Samuel "Chip" Massey, M.D.
Dr. Massey is board certified in Radiology with a fellowship in NeuroRadiology and Endovascular Neurosurgery. He earned his medical degree from the University of Mississippi School of Medicine and completed his residency at the University of Arkansas for Medical Sciences, where he served as the Chief Resident. He is a senior member of the Society of NeuroInterventional Surgery. He is also a member of the Radiological Society of North America, the American College of Radiology, the American Roentgen Ray Society and the American Society of Neuroradiology.
What is a stroke?
A stroke, which can also be referred to as a brain attack, occurs when blood flow to the brain is disrupted. Disruption in blood flow is caused when either a blood clot blocks one of the vital blood vessels in the brain (ischemic stroke), or when a blood vessel in the brain bursts, spilling blood into surrounding tissues (hemorrhagic stroke). The brain needs a constant supply of oxygen and nutrients in order to function. Even if there is a brief interruption in blood supply it can still cause problems. Brain cells begin to die after just a few minutes without blood or oxygen due to both the physical and chemical changes that occur in the brain with stroke, damage can continue to occur for several days. Impairment of brain function occurs with the loss of brain cells. The impairment of brain function may include impaired ability with movement, speech, thinking and memory, bowel and bladder function, eating, emotional control,and other vital body functions. Recovery from stroke and the specific impaired ability depends on the size and location of the stroke. A small stroke may result in problems such as weakness in an arm or leg, whereas larger strokes may cause paralysis, loss of speech, or even death.
What can I expect if I am having surgery?

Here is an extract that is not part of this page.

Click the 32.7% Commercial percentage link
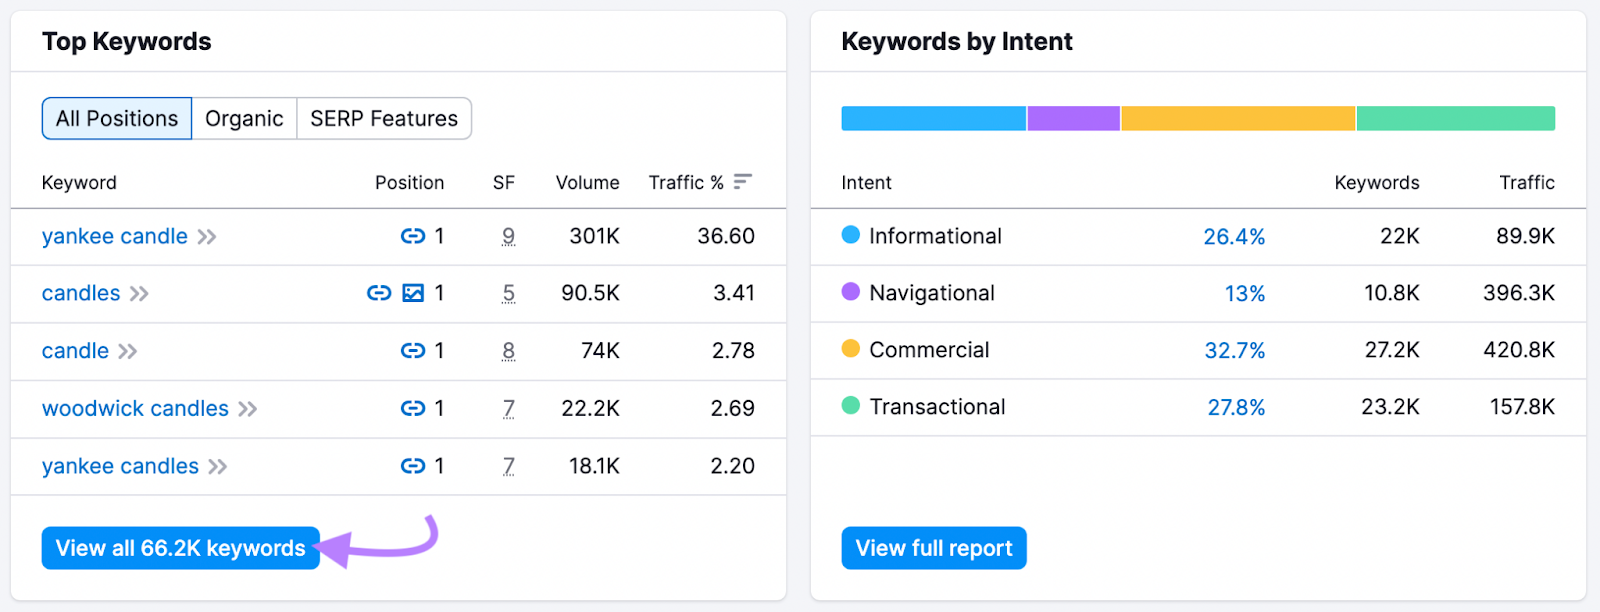This screenshot has height=612, width=1600. tap(1234, 350)
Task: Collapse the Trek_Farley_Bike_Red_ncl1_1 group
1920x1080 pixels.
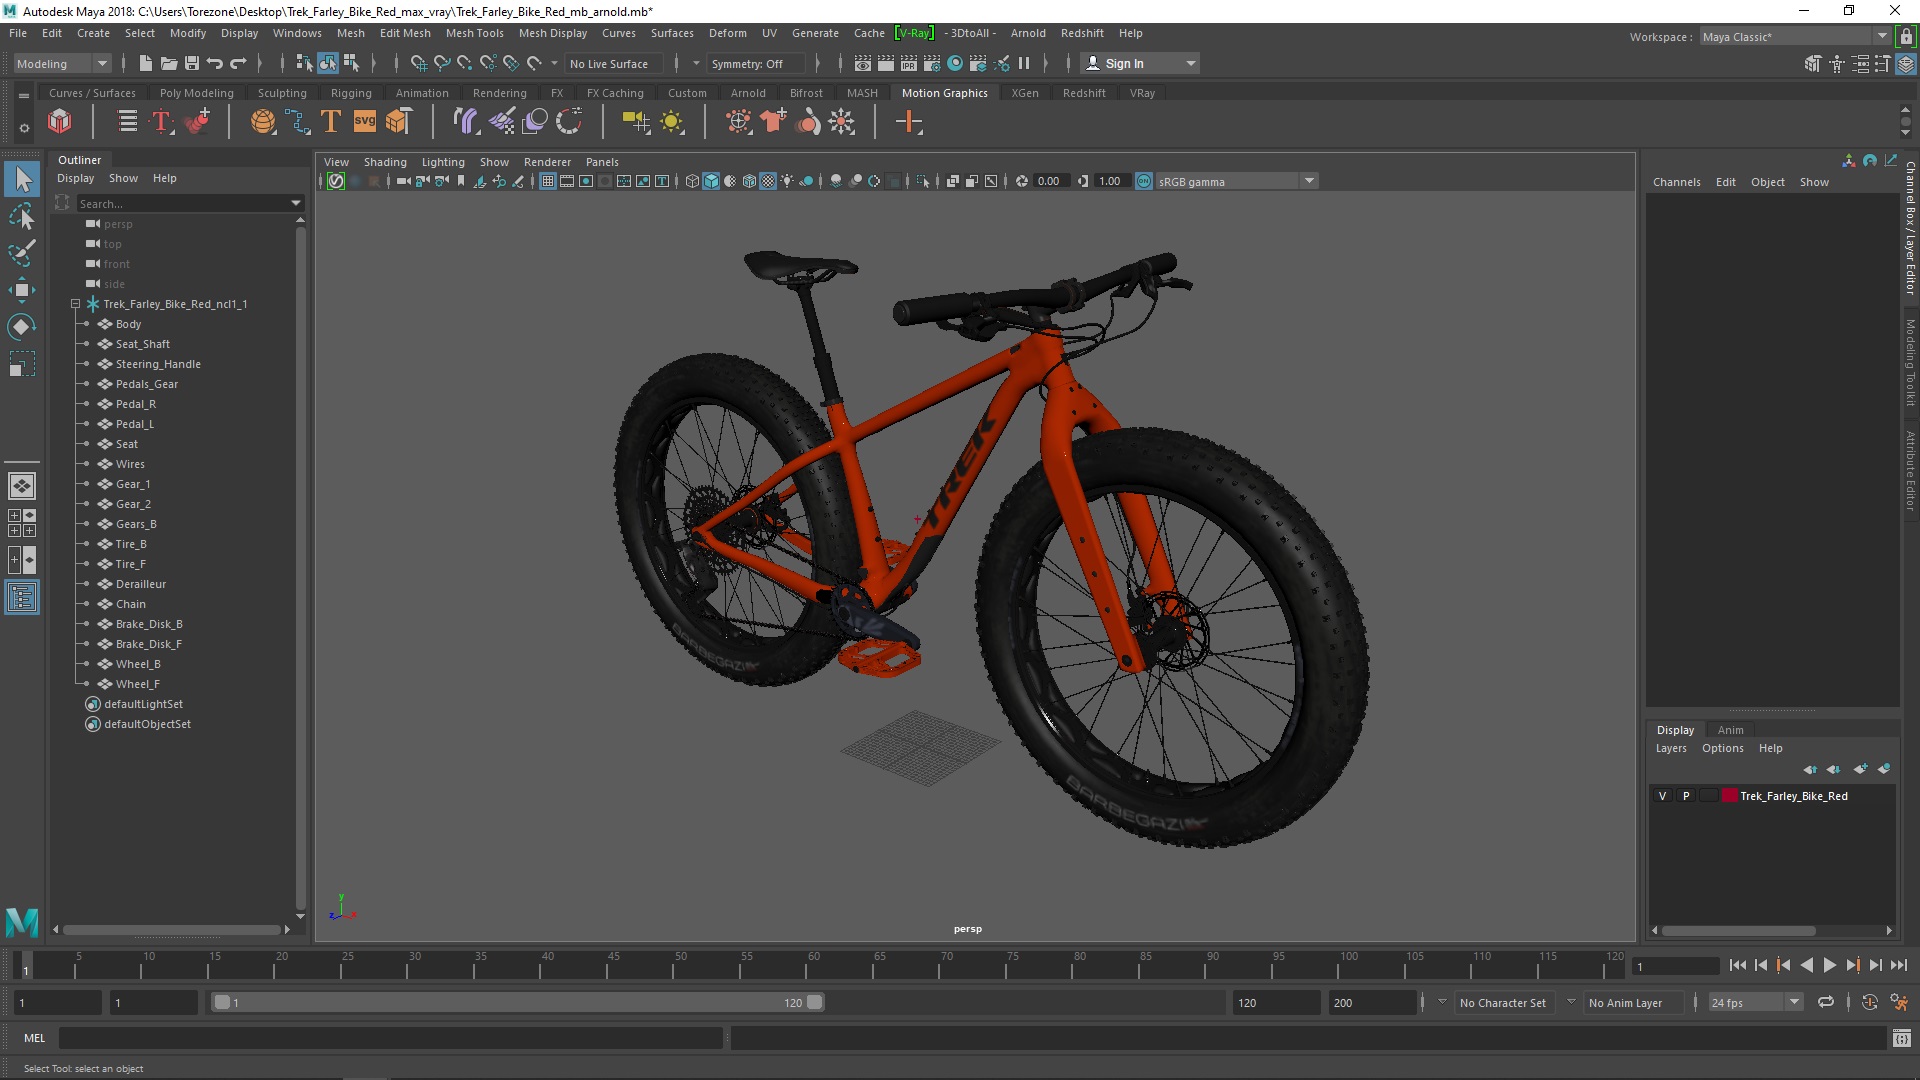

You will be given specific instructions on the time to arrive at the hospital and where to check in. Once checked in you will be directed to a Pre-Operation area where you will change into a hospital gown, and you may get white stockings to wear to help prevent blood clots in your legs after surgery. Our endovascular nurses will talk with you about the type of anesthesia and pain medication you will be receiving, and an IV line will be placed in your arm for fluids and medicine throughout your surgery.
As with all surgeries, you will be asked to sign a standard consent form prior to surgery and your surgeon will discuss the specifics of any risks associated with your individual situation. If you have any questions prior to surgery, please do not hesitate to ask your doctor or any other member of your health care team.